After Dr. Seymour finished examining Louise Crane and found nothing wrong with her except her disposition, he told her daughter, Jill, that unless she, Jill, got out of the house and into a job, she would become as unhappy and complaining as her mother, who was still bitter over the accidental death of her husband some twelve years before.

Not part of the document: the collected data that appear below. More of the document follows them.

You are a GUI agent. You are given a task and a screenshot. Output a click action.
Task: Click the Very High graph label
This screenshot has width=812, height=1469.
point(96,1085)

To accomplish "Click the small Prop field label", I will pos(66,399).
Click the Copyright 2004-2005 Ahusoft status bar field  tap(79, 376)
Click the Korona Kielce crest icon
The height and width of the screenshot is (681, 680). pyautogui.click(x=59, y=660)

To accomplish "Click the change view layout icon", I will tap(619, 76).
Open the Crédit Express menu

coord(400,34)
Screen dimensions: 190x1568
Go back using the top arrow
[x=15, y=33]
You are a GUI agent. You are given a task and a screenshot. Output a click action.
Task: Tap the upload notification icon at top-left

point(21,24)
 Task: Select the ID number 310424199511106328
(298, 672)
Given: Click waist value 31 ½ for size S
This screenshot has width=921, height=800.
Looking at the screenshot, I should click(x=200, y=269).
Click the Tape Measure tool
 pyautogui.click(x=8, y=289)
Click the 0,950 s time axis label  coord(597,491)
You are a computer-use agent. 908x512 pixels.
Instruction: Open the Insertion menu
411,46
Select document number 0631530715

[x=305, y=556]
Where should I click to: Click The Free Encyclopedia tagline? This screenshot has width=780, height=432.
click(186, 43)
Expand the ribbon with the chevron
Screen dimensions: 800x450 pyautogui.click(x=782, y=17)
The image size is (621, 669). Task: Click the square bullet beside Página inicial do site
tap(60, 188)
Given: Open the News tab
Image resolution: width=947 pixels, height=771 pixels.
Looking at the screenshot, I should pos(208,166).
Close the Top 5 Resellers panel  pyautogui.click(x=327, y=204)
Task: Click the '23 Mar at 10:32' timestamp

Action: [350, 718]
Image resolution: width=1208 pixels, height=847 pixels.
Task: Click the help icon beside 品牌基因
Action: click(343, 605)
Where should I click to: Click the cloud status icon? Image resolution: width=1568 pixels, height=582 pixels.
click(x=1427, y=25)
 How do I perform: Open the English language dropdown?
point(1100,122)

Dr. Seymour suggested that Jill take a receptionist's job with a doctor friend of his; he even said that he would handle everything for her. Jill, always shy, had never asserted herself on any issue that might conflict with her mother, but now, for some reason, she promised Dr. Seymour that she would do as he told her. And despite Louise Crane's disparaging remark that her daughter would probably fail, Jill reported to work at the Baxter Medical Center as arranged.
It was a shock to Jill that things went so smoothly on her first day, and even more of a shock that Dr. Bob Carpenter, a russet-haired young man with an impish grin, had taken a fancy to her. For Jill, even with deep-set gray eyes and light brown hair, had always been a plain Jane type--which suited her mother. But Bob Carpenter admired Jill's "difference," as her put it--until Jill's lovely cousin, Veronica, came for a visit and turned things topsy-turvy.
How Jill overcomes her shyness and insecurity and learns that what a person is, is not necessarily what he appears to be, is the pivot around which this warm and insightful romance is woven.